Artık beraber dertlenen, beraber düşünen insanlar olmuştuk. Hep öğrencilere bir şeyler katmak için çabalamıştık. Ayrıca, bazı tabularımı yıkmama da vesile oldunuz. Sayın Hocam, takdir edersiniz ki, insan gençken bazı konularda daha katı olabiliyor.
İnsan sadece diliyle mi konuşur? Konuşmaları ile mi ders verir? Dersin en akılda kalıcısı, öğreticisi ve nefsi ikna edeni, insanın hali ve tavırları değil midir? Ben ve birçok öğrenciniz, sizin konuşmalarından ziyade hal ve tavırlarınızdan öğrendik birçok şeyi…
“Bâkî kalan bu kubbede bir hoş sadâ imiş (Bâkî)”, şairin dediğinden yola çıkarak önemli olan “gönüllerde hoş bir sadâ bırakmak değil midir?”. Şimdi siz gönüllerimizde hoş sadâlar bırakarak Yalova’dan ayrılıyorsunuz. Ancak dediğim gibi bu sadece bir mesai değişikliğinden ibaret. Sizinle olan gönül bağımız bâkî…
Yolunuz açık, yeni işiniz hayırlı, her şey gönlünüzce olsun Değerli Hocam…
Sakarya (01.07.2020)
Ahmet Fevzi KİBAR
Özcan Hoca benim için her zaman öğrenci odaklı bir hoca olmuştur. Samimiyetin her şeyi güzelleştirdiğine inanan biri olarak Özcan Hocamızın en çok samimiyetini, bizden biri oluşunu, hem sınırı çizip hem de bize kendisini tanımamız için çokça fırsat, imkan sunan yanını seviyorum.

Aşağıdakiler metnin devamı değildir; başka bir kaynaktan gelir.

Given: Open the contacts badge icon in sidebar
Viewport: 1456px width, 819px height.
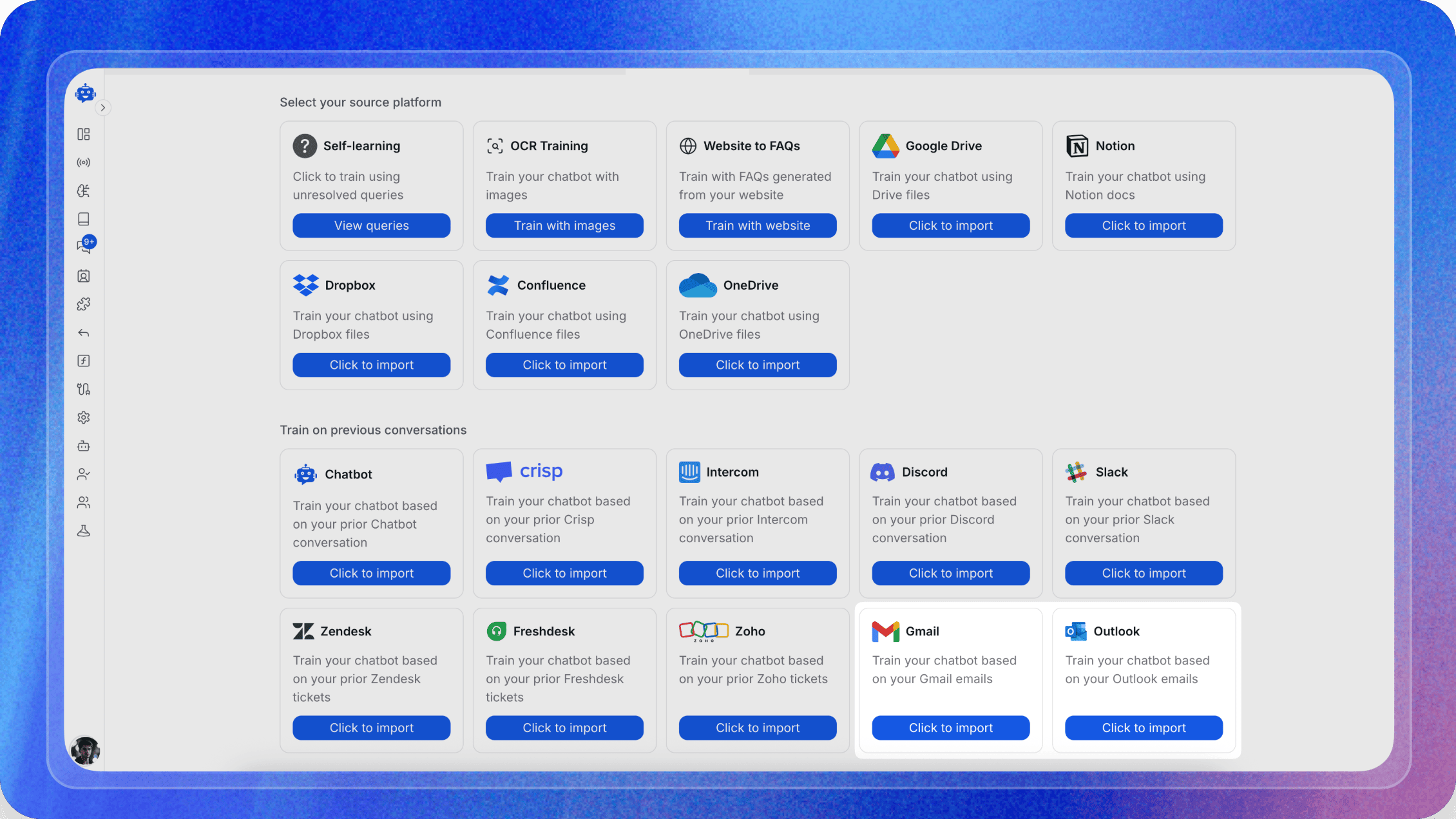Looking at the screenshot, I should click(x=84, y=276).
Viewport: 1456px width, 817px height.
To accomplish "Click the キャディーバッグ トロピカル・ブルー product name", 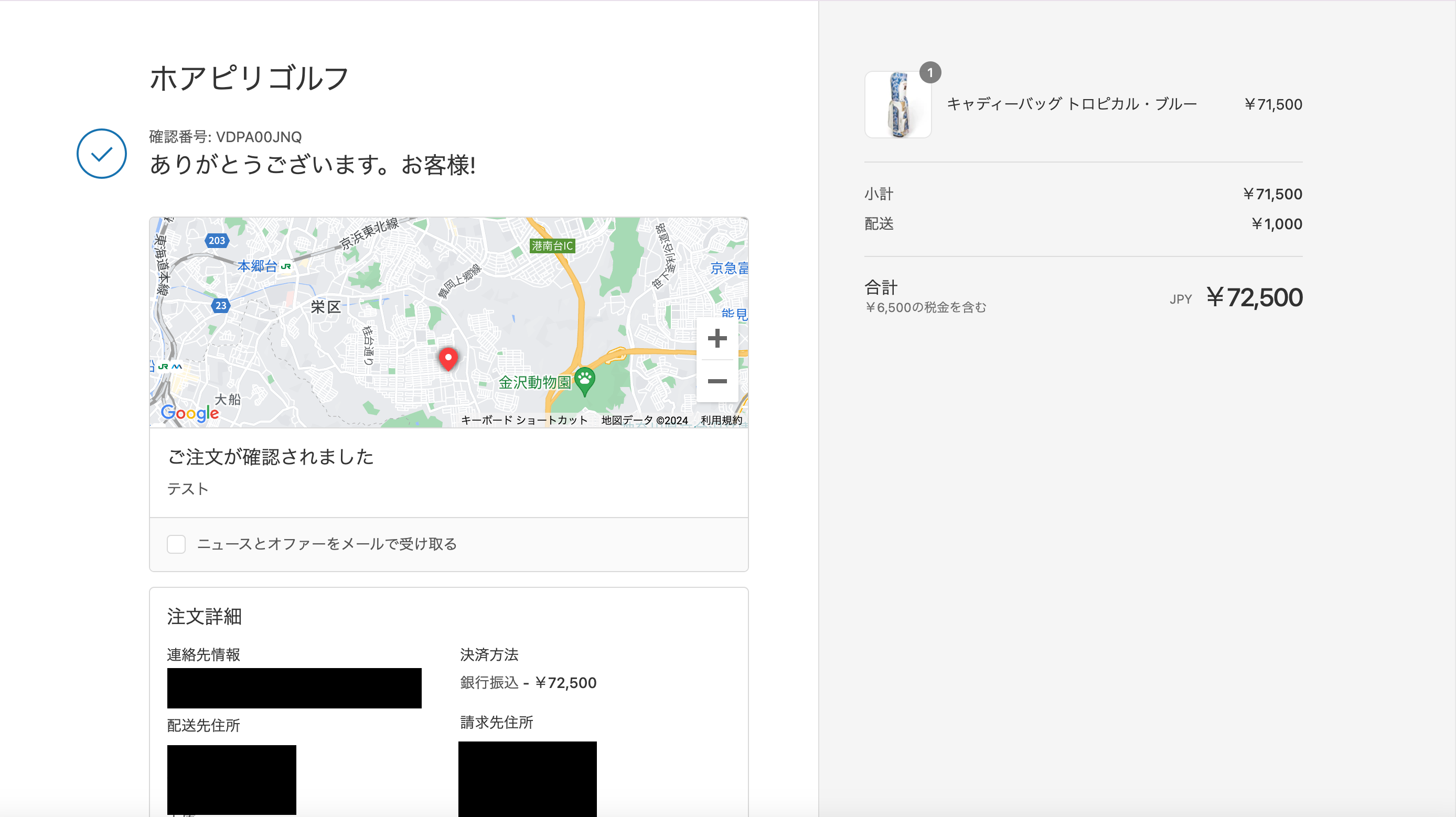I will [x=1072, y=104].
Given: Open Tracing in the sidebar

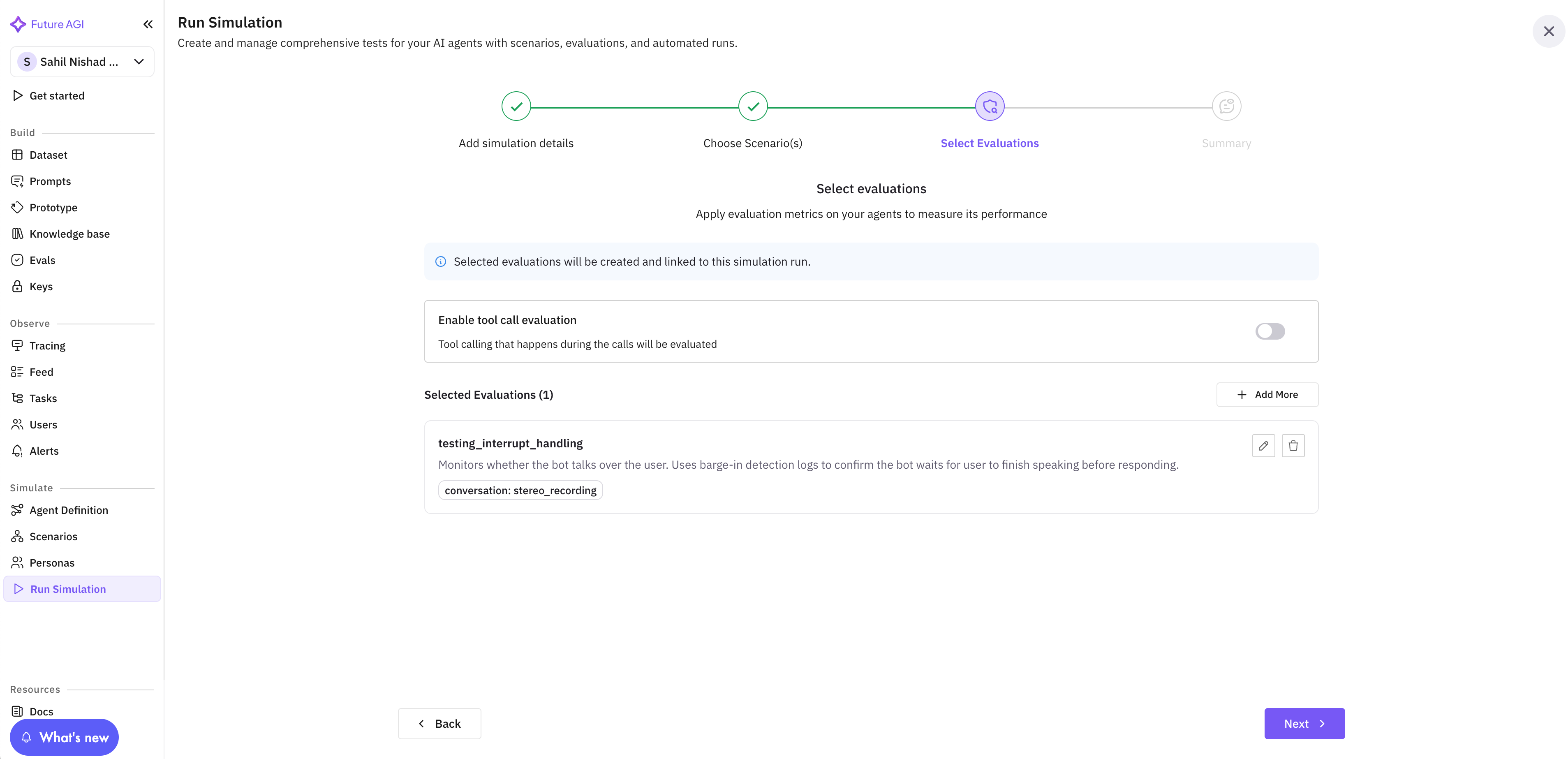Looking at the screenshot, I should point(47,346).
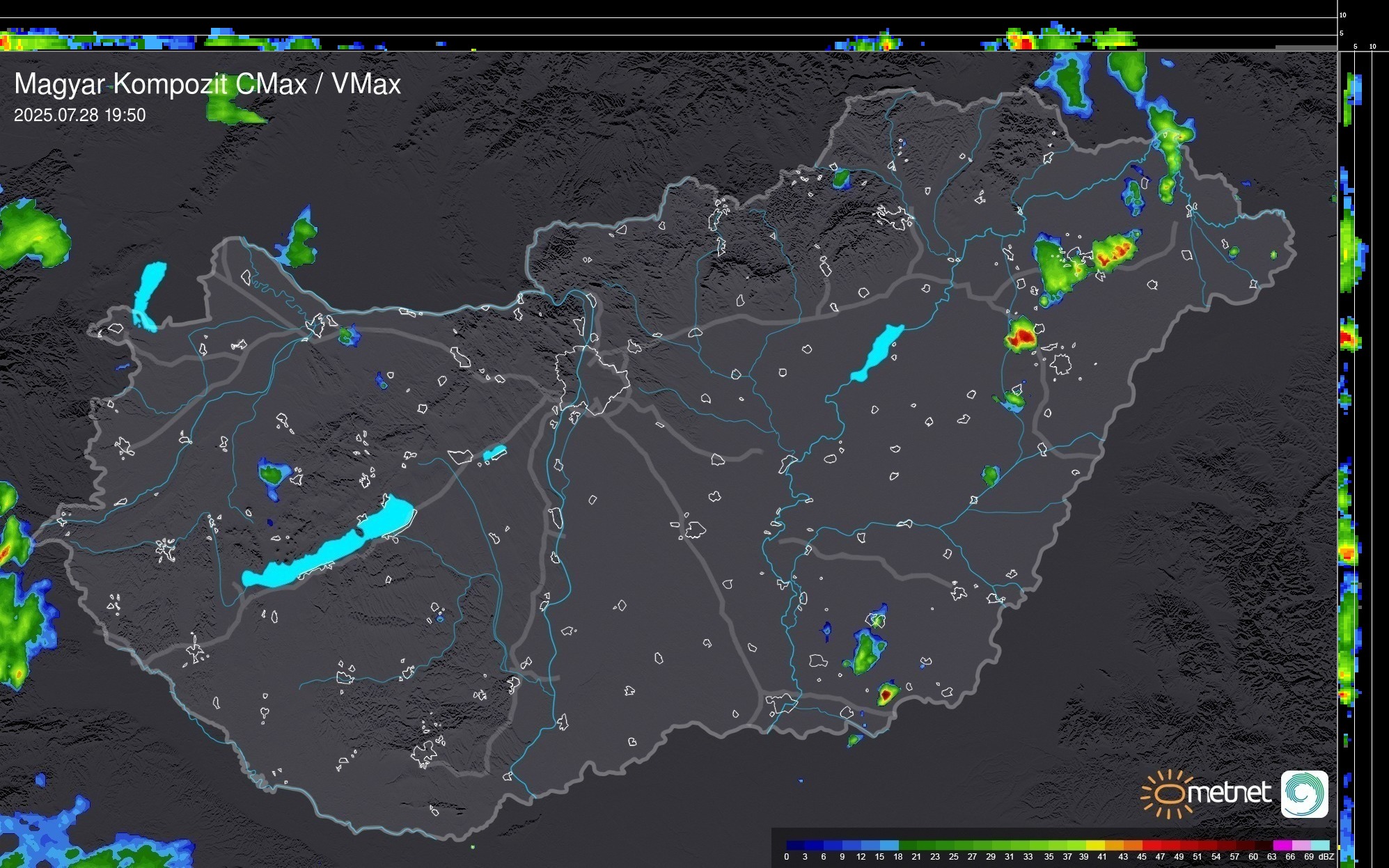Click the large white outline right of Lake Tisza
The height and width of the screenshot is (868, 1389).
click(1060, 364)
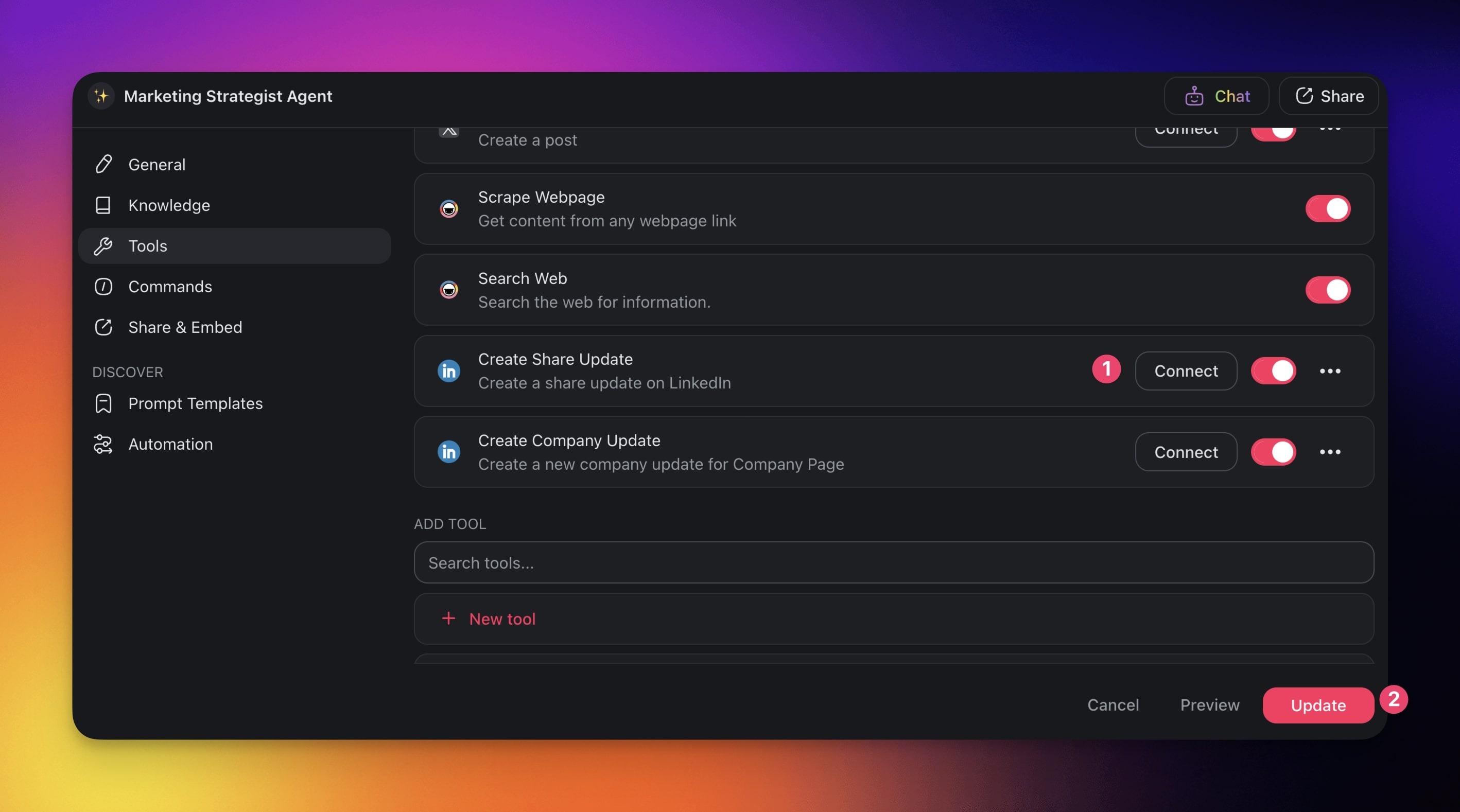Go to Share & Embed settings
1460x812 pixels.
184,327
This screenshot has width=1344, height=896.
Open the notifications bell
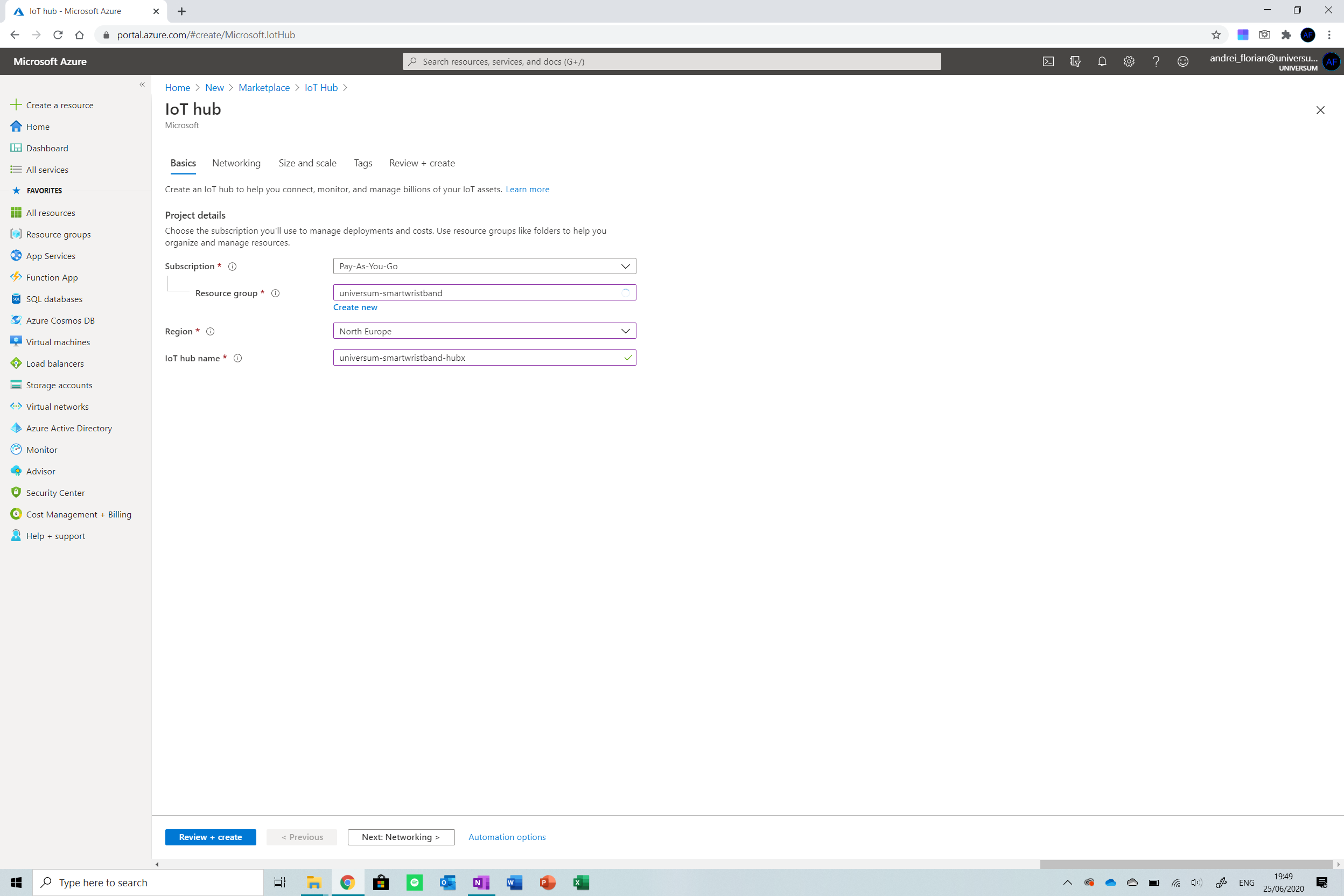(x=1102, y=62)
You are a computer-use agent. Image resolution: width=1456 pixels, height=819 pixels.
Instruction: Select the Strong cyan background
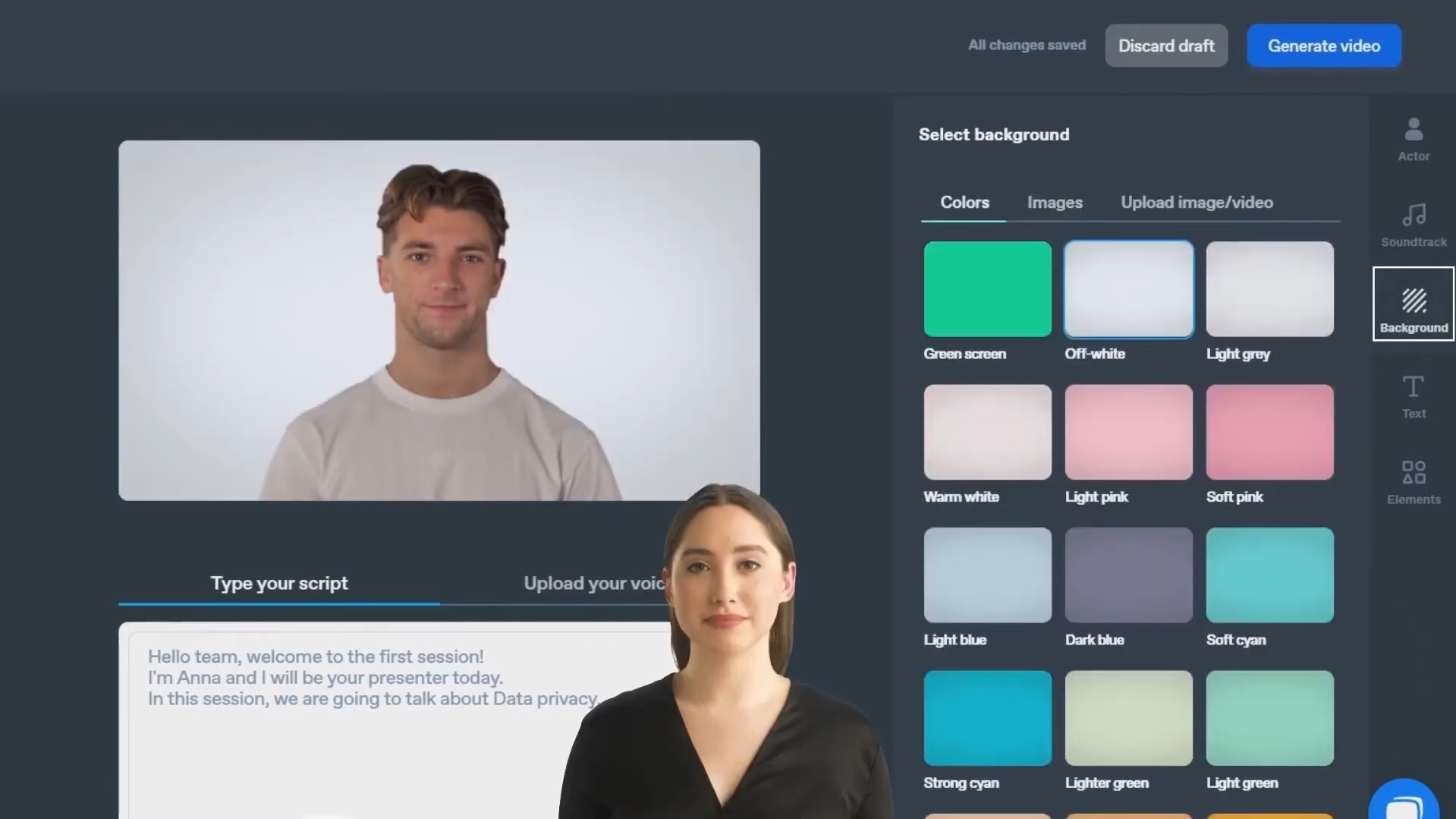987,717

Daha önümde uzun yıllarım var ancak üniversite yıllarımdan hatırlayacağım değerli hocalarımdan biri olacağına çok eminim. İnsanlarla ilişkisinin benim sandığımdan çok daha güzel ve iz bırakır olduğunu görmek güzel bir şey. Gittiği her yerde her zaman en iyisini yapmaya çalışan biri, o yüzden her ne kadar artık kendisinden ders alamayacağımı bildiğim için üzülsem de başka öğrencilerin de kendisinden yeni bir şeyler öğrenecek olması beni mutlu ediyor. Umarım iyilik ve mutluluk her zaman kendisiyle olur…
Bu güzel yorum için teşekkürler Betül. Bu durumu, “Kişilik bir bütündür, insanın her haline yansır” şeklinde özetleyebiliriz.
Diğer öğrenciler gibi çok fazla muhabbet kuramasam da hocamızın kalitesi tartışılmazdı. Yolu açık olsun
Gözlerim buğulandı okurken yazıyı. Çok içten ve samimi olmuş. Ellerinize sağlık Hocam. Ayrıca bahsettiğiniz tüm iyi duyguları birebir üzerinizde taşıyor olmanız da bu mirasın bitmediği, devam edeceği anlamına geliyor. Ne mutlu bizim adımıza, ne mutlu sizin adınıza.